## Written request
Write out the lines of the listing word for word, beginning with the line that contains "27 (53, 612)" and continuing to the end of the listing.

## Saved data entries

━━━━━━━━━━━━━━━━━━━━━━━━━━━━━━

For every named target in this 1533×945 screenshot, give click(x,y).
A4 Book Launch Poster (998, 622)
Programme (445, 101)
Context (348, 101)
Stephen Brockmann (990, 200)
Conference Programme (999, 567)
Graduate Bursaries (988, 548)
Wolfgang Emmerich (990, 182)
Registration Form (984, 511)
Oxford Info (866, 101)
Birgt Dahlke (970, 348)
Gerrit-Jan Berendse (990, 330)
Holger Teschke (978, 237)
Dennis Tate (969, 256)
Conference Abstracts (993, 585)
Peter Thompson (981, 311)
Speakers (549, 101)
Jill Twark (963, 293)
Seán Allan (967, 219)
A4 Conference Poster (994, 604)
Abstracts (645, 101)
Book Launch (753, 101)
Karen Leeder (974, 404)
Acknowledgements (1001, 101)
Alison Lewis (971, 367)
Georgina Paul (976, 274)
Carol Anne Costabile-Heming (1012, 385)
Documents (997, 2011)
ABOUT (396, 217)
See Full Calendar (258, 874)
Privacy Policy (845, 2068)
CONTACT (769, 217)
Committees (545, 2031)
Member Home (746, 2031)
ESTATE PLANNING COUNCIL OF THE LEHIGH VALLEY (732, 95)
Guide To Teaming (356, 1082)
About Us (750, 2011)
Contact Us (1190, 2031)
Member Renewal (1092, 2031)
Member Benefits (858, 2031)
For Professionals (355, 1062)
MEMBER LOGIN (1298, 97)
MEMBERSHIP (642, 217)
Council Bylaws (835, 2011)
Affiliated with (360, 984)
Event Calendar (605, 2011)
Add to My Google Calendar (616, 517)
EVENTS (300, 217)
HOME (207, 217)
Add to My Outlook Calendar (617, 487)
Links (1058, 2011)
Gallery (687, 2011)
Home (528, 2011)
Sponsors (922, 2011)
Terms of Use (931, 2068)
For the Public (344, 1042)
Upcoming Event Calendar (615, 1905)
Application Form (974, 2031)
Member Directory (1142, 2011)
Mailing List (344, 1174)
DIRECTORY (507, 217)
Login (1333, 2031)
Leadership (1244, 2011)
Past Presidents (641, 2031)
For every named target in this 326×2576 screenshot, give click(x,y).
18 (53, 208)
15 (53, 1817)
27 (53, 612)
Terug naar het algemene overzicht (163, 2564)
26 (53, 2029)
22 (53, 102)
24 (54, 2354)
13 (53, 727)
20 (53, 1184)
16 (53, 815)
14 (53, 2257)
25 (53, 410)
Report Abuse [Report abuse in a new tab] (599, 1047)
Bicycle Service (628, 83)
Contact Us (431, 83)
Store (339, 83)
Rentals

━━━━━━━━━━━━━━━━━━━━━━━━━━━━━━

## Final result
27 (53, 612)
Terug naar het algemene overzicht (163, 2564)
26 (53, 2029)
22 (53, 102)
24 (54, 2354)
13 (53, 727)
20 (53, 1184)
16 (53, 815)
14 (53, 2257)
25 (53, 410)
Report Abuse [Report abuse in a new tab] (599, 1047)
Bicycle Service (628, 83)
Contact Us (431, 83)
Store (339, 83)
Rentals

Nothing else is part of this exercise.